Picture this: tens of thousands of villages in UP and Haryana where proper retail access is still a dream. No organized stores, no reliable delivery, nothing. That’s exactly the gap a startup called Rozana decided to fill — and investors are now throwing serious money at it to prove they believe in the bet.
The Funding Round
Rozana just closed a $30 million funding round — roughly ₹275 crore — with its existing backers Bertelsmann India Investments and Fireside Ventures doubling down on their faith. New faces joined the party too, including the family office behind snack brand Bikaji, and a US-based VC called Spark Growth Ventures. About $5 million of that came in as debt, the rest as equity.

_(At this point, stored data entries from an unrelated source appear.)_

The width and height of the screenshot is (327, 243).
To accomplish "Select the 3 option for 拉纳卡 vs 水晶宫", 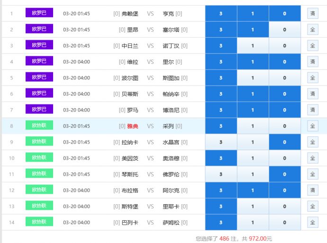I will [221, 142].
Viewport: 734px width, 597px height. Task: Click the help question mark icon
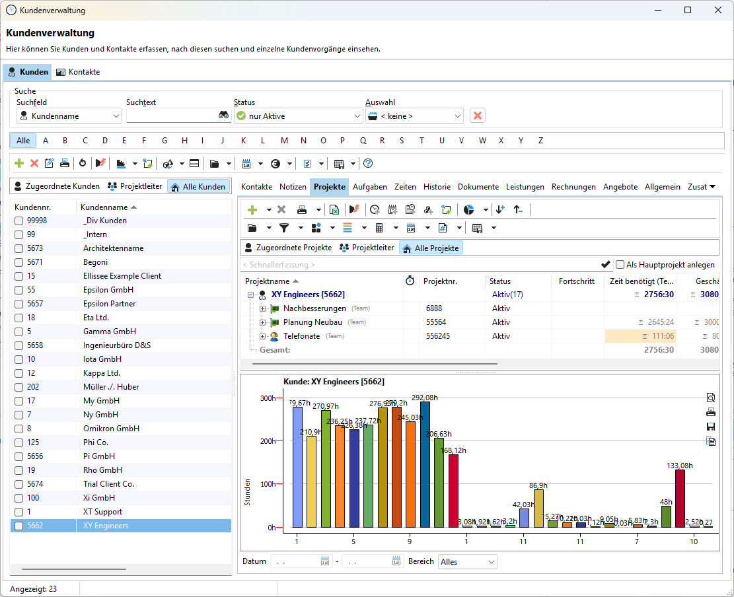click(x=368, y=163)
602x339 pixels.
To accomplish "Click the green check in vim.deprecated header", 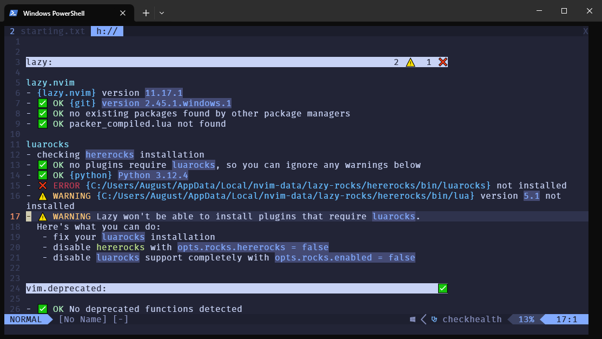I will point(443,289).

The Valuation Jump That’s Turning Heads
What’s really grabbing attention is the valuation. Just last year, the company was valued somewhere between $80–85 million. Today? It’s knocking on the door of $200 million. That’s more than double in roughly 12 months. That kind of jump doesn’t happen unless something on the ground is genuinely working.
What Rozana Actually Does
And it is working. Rozana’s model is pretty unique — it’s not just an app, and it’s not just a chain of stores. It’s both. They run over 75 physical retail experience centres, have a consumer app, and — here’s the part that really stands out — they’ve built their entire last-mile delivery network around 35,000 women from local villages who act as trusted delivery and commerce partners in their own communities. These aren’t just delivery agents; they’re the backbone of the whole operation.
The Revenue Story
On the numbers side, things are looking sharp. FY2025 brought in ₹272 crore, and the company is eyeing ₹600 crore for FY26 — more than double. In February alone, they clocked ₹70 crore in a single month. That’s not a startup fumbling around anymore; that’s a business finding its stride.
Where the Money Is Going
The fresh capital is going straight into expansion — scaling from 86 stores to 200+, entering two or three new states in the Gangetic belt, launching private label brands, and building out better technology.
The Bigger Picture
The market opportunity here is enormous. Rural India’s consumption economy is worth over $2 trillion, and rural spending has been growing faster than urban spending for six straight quarters. Rozana isn’t chasing a trend — it’s building the infrastructure that will define how rural India shops for the next decade.
Simple idea. Real execution. And finally, real money backing it up.